Typical advice in these three categories reads:
''When a lady gives you her hand, you may take your cap off.'' ''It is up to the higher rank or the older person to offer his hand for a handshake.''
''If you are accompanying a higher officer and he meets an acquaintance and fails to introduce you right away, don't introduce yourself. Step back a bit and wait until you are 'noticed' or spoken to. (This also applies when you are on duty.)''
Other recommendations include finding the opportunity to wash the entire body thoroughly, even on maneuvers (''but use very fragrant oils with great restraint''); holding chairs for women to seat themselves at dinner, and apologizing for lateness. (In the latter situation the first rule reads, however , ''avoid lateness whenever possible.'')
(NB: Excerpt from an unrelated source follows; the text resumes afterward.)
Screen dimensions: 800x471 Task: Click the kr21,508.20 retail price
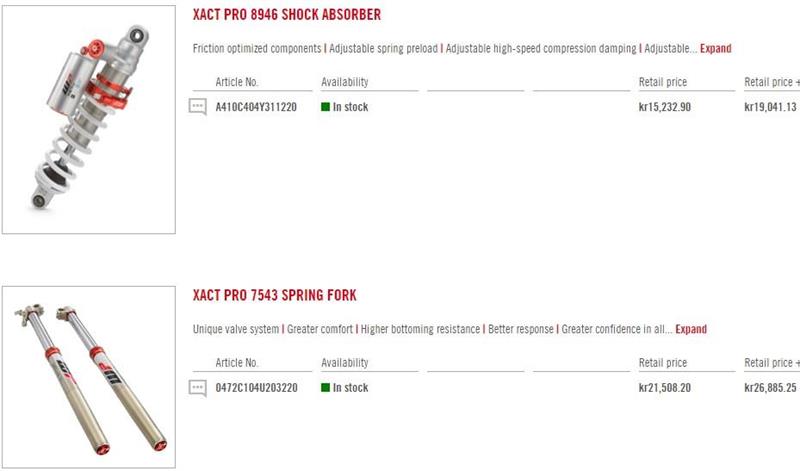[664, 388]
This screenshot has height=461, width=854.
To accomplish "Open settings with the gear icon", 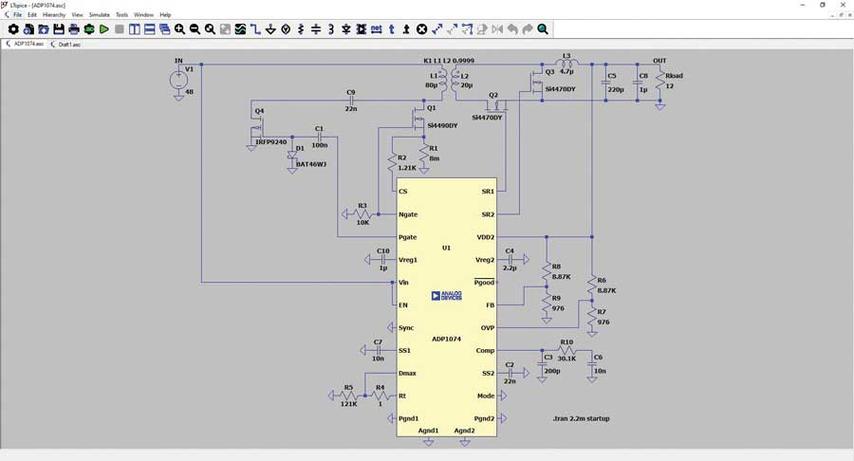I will [x=13, y=29].
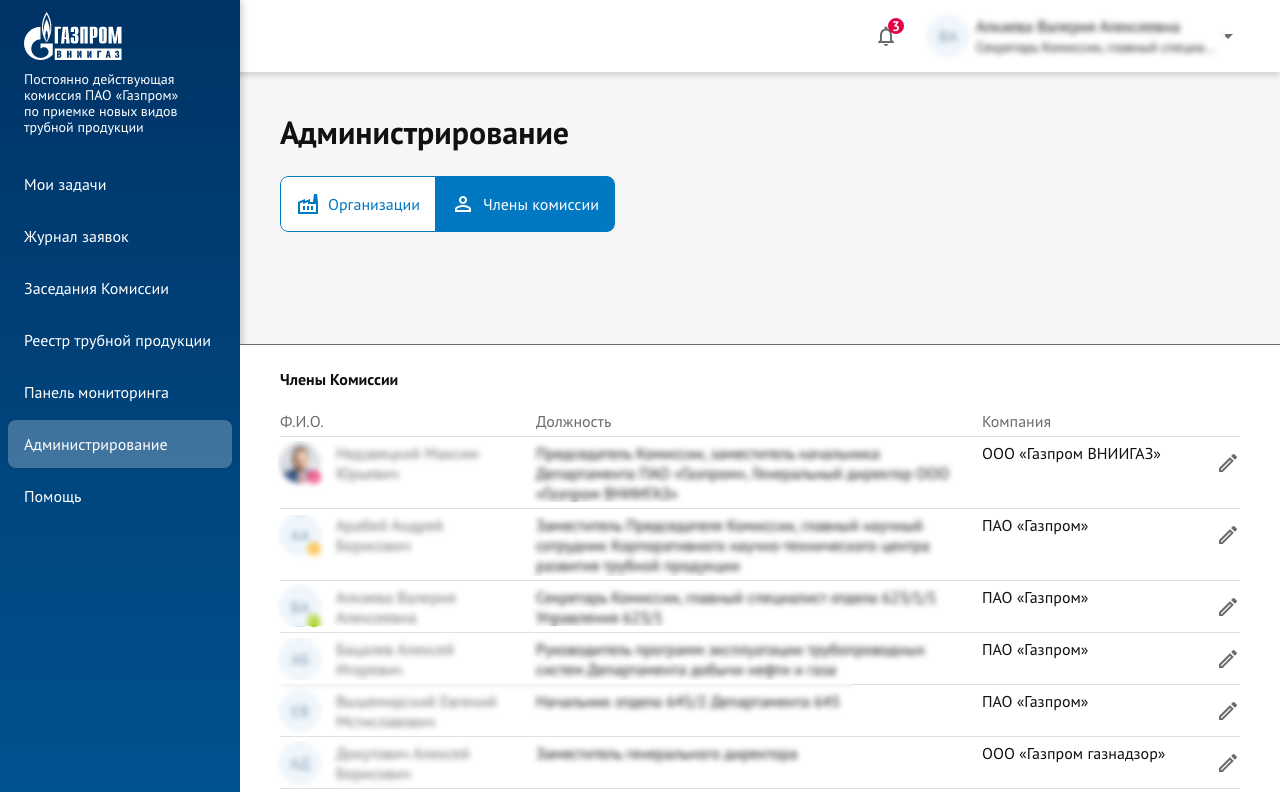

Uniformed soldiers are further requested not to carry civilian packages, and especially not paper or plastic bags. They may, however, carry a woman's shopping parcels or umbrella. They may also offer their arm to their wives or women friends. Going downstairs they should always precede their women companions ''to be able to jump in and help in case of a fall.'' And of course in a restaurant they should always seat the lady with a view of the room ''(and not of the wall!)''
The complete Swiss soldier, it seems, is thoroughly instructed.